In winter we are faced with cold temperatures outdoors and moisture-zapping central heating indoors which can wreak havoc on pretty much any body part exposed to the air like our skin, eyes, mouth and throat. Often we need to change our beauty regime or lifestyle a little to accommodate for the change of season and help us feel and look our winter best.
- Dry skin – Dry, troubled and itchy skin is a very common complaint in winter but with a little extra effort can be managed. Exfoliate to slough off old skin cells, use an oil-based or cream natural cleanser and body wash, soothe dry skin by moisturising regularly, keep up your water intake and avoid long hot showers (as tempting as it is), as hot water may strip the protective oils from our skin.
- Dandruff – Dry and cold winter weather can lead to a dry scalp and dandruff. Scalp skin is no different from other skin, so increase your water intake, avoid long hot showers, massage warm oil (such as coconut and lemon oil) into the scalp once or twice a week and use a gentle natural shampoo and conditioner.
- Dry Eyes – Eyes can become dry, gritty and uncomfortable in winter thanks to lower humidity and central heating. Try lubricating eye drops and/or a humidifier to your home or workplace to soothe dry eye symptoms.
- Chapped Lips – Cold winter air and dry humidity indoors can easily dehydrate our lips.
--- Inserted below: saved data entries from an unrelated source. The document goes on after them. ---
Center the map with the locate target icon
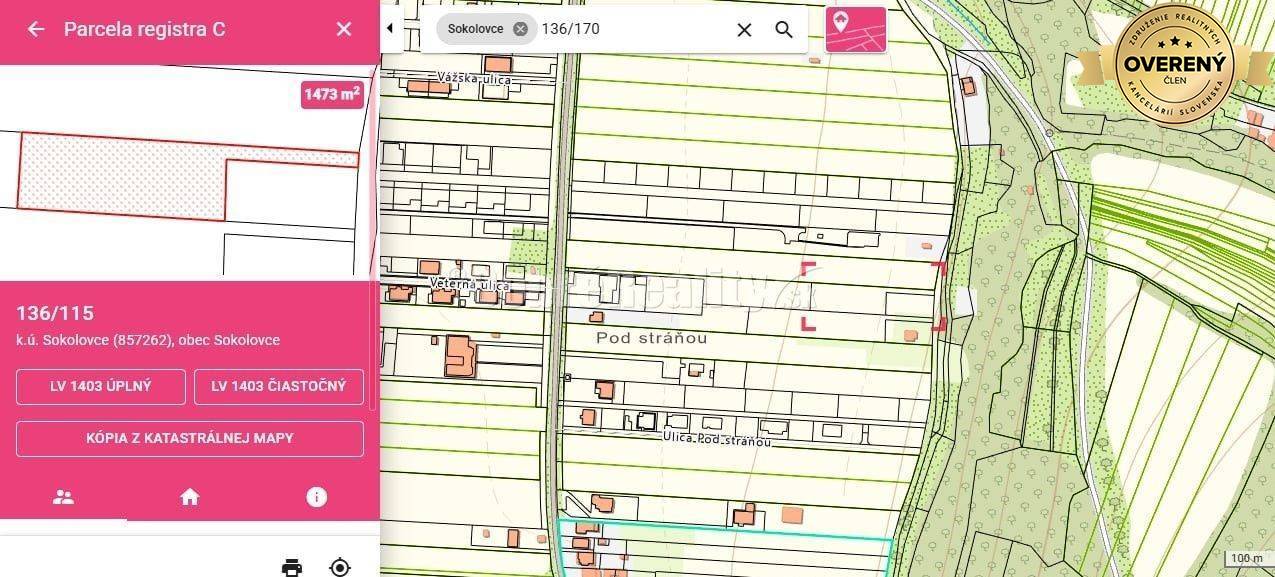The image size is (1275, 577). (340, 567)
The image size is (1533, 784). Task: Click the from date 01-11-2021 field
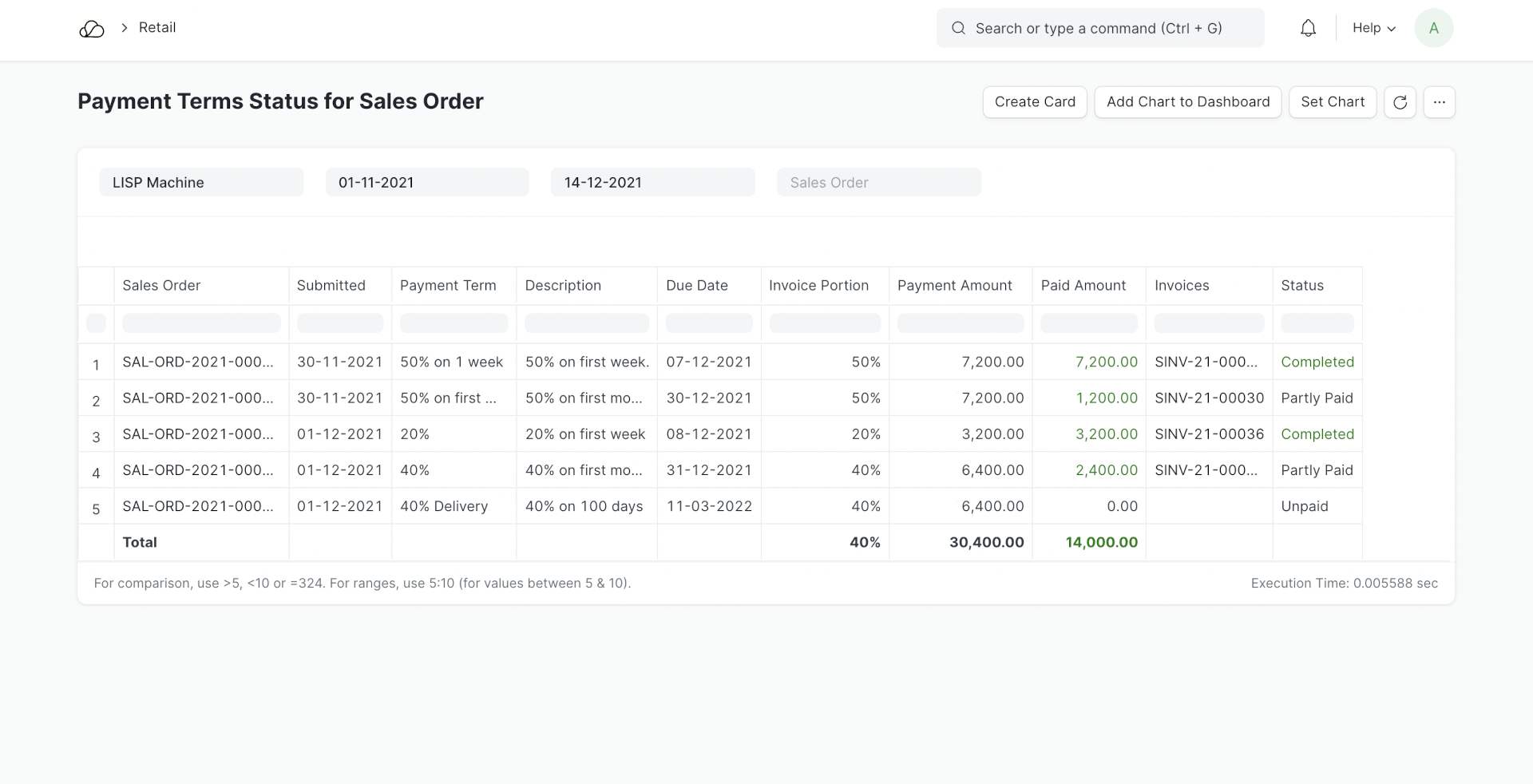click(x=427, y=183)

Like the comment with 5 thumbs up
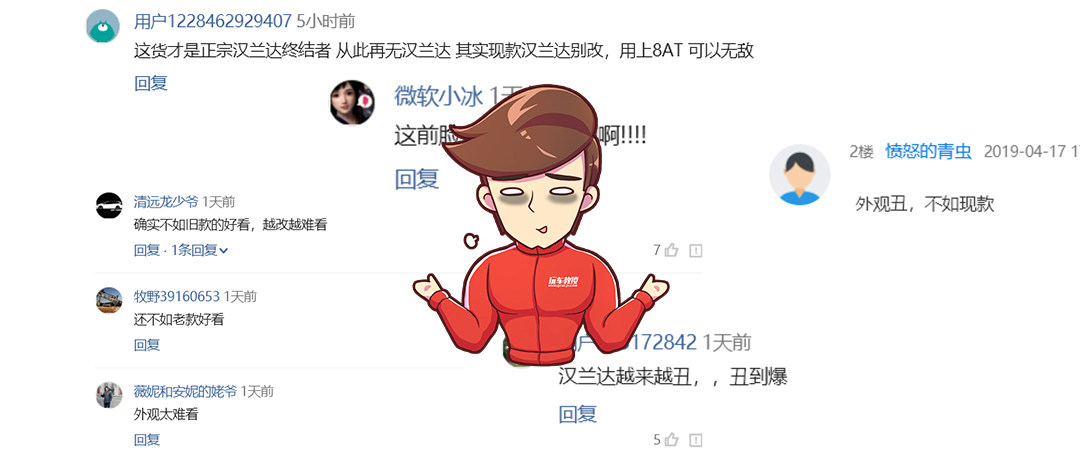[x=672, y=439]
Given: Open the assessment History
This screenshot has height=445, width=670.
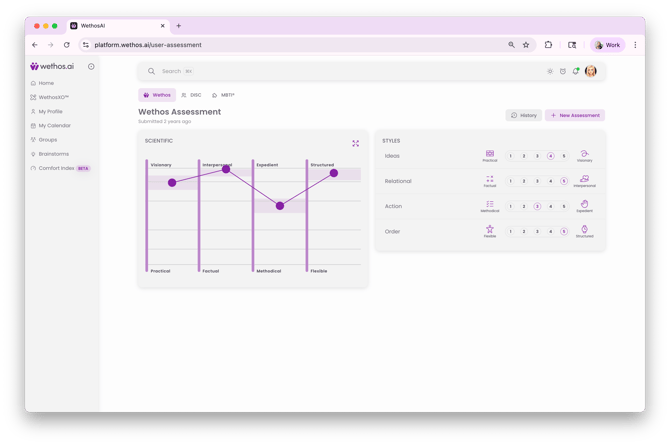Looking at the screenshot, I should pos(523,115).
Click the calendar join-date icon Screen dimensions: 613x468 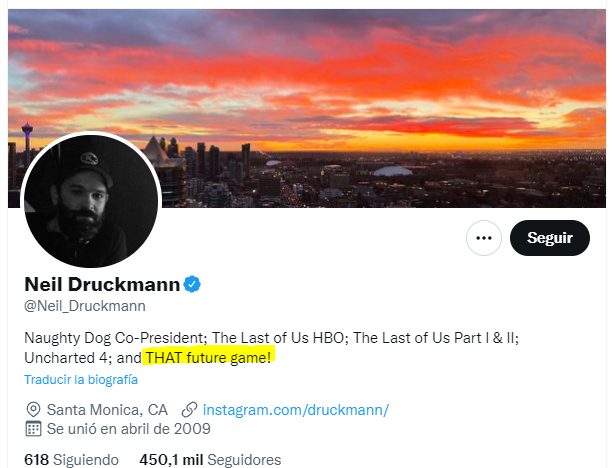click(x=33, y=429)
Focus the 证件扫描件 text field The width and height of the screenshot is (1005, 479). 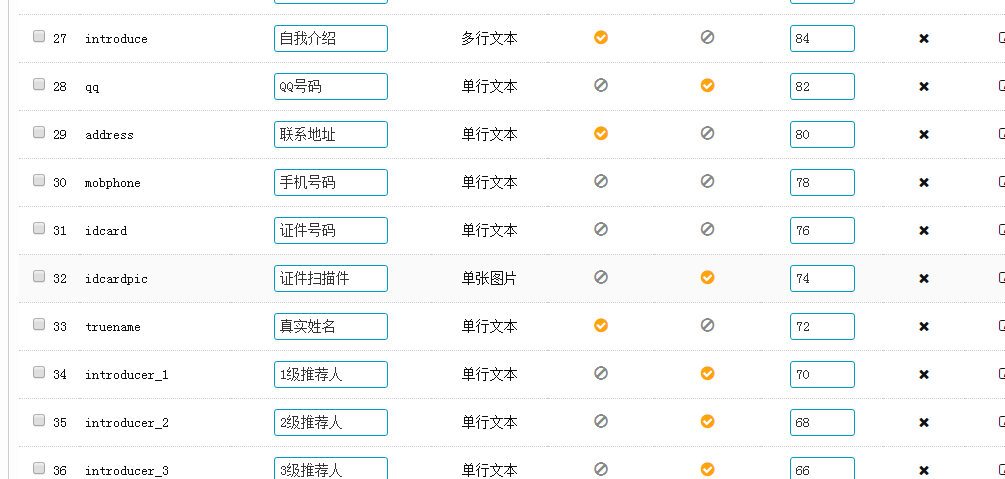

Because they only have a thin layer of protective skin, our lips are more likely to dry out than anywhere else on our face or body. To avoid chapped lips this winter, slather on a moisturising lip balm like papaw ointment, avoid licking your lips, keep well hydrated and consider a humidifier.
- Sore throats – Because we tend to stay indoors throughout winter in closer contact with other people, it makes it easier for winter lurgies and their associated symptoms like sore throats to circulate. Plus, dry air in overheated buildings can further irritate the throat. To soothe a sore throat, drink plenty of fluids and warm soup or tea, humidify the air and consider a specialised sore throat gargle.